Dusk begins and I finish my sermon for the next day. The laptop’s bright screen is pulled down. “Boy, it’s getting dark.”
The small Christmas tree placed during Advent in my kitchen’s bay window is replaced by an overpriced but lean tree with six birds sitting on lean, white limbs with low lights at its edges. Overpriced tree doesn’t appear to match the glowing light of Advent’s tree. “Should I turn on more kitchen lights.” No. Just wait.
Dusk slowly turns dark and, “Lo, and behold” (Christmas reference), my teeny lights get brighter. “Ummm.” Those tiny lights aren’t giving off any more light than they did during the day or dusk. As night becomes darker, my tinies get brighter.

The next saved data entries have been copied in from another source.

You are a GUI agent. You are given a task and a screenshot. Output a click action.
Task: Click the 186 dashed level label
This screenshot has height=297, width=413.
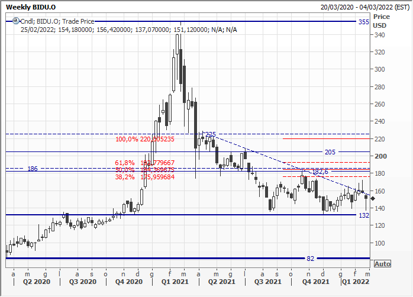tap(33, 169)
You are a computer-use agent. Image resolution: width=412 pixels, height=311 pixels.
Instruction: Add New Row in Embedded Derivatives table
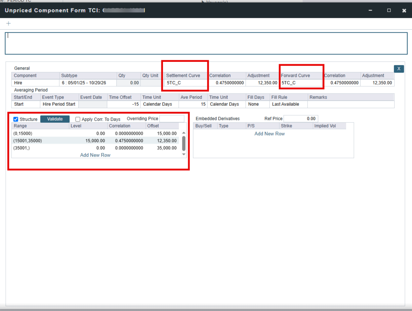[270, 133]
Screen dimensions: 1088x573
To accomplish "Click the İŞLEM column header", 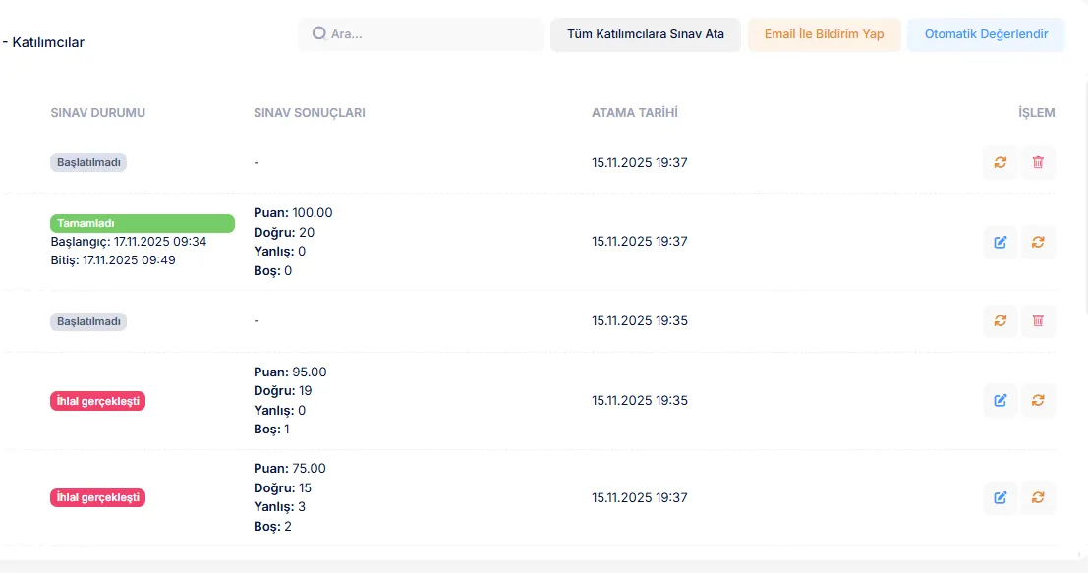I will coord(1036,113).
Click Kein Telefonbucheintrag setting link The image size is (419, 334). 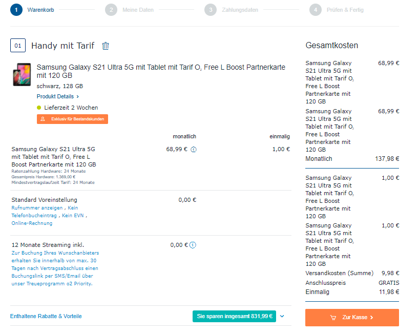[45, 212]
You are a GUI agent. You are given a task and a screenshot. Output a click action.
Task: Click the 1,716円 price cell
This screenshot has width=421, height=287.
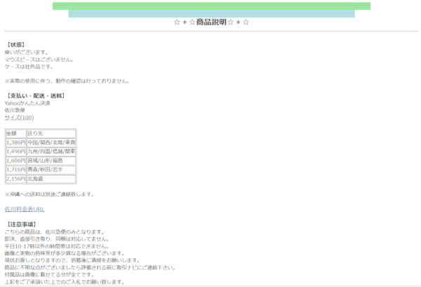click(x=15, y=170)
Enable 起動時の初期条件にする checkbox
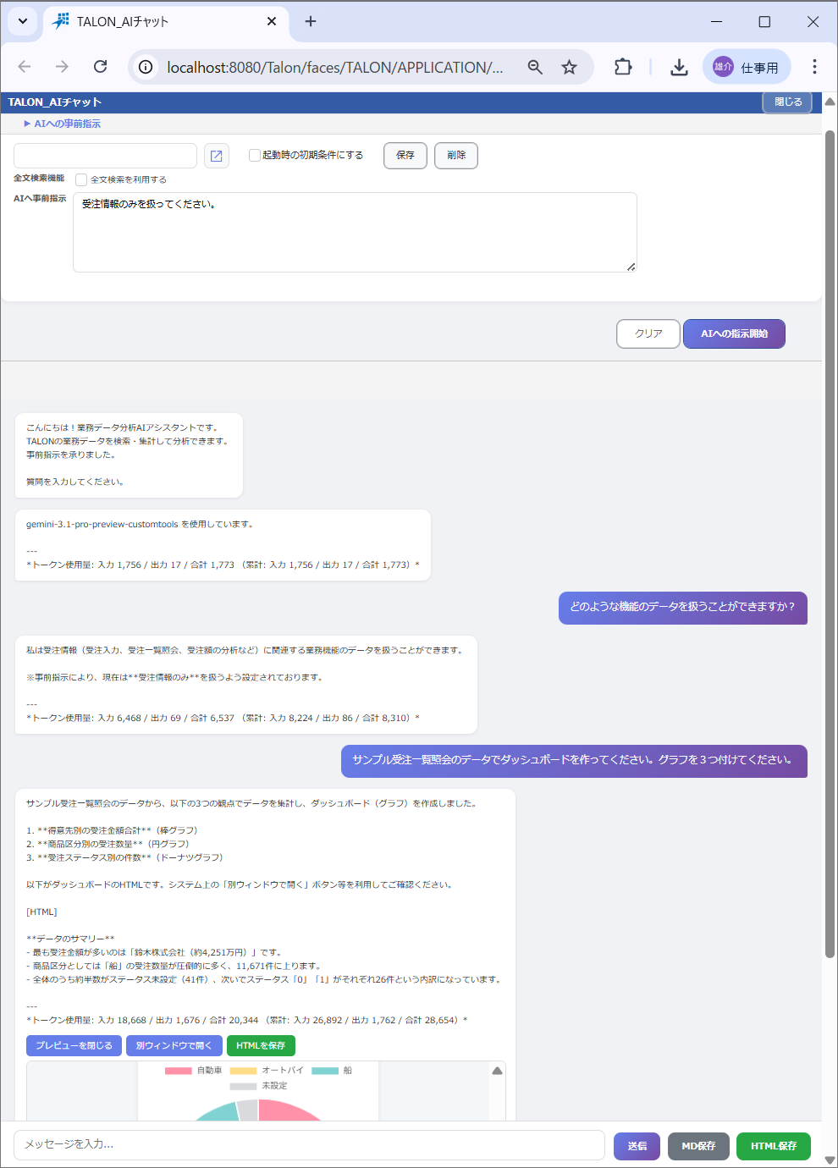The height and width of the screenshot is (1168, 838). tap(254, 155)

Those in darkness have seen a great light? So, says scripture. My tiny lights illuminate the very same but, I guess, I notice it more in darkness.
A preacher’s oyster is always found in metaphors relating our faith to life. There’s nothing metaphorical about what was written above. It just is. The darkness that can plague any of us always has an ounce, sliver, or glimmer of a continuing light of hope. (Well, okay, one metaphor.)
A hopeful message for yourselves or to share with those experiencing darkness with apparently no light ahead of them. (Please note the word, “apparently.”) My overpriced lean tree proves the opposite.
Is Jesus that small glow of light? Is he our pilot light? (Okay, so there’s two metaphors!)
It’s getting darker now. Those tiny lights are still offering the same light. What they were created and intended to do. In the darkness, even complete darkness, an ounce, sliver, glimmer.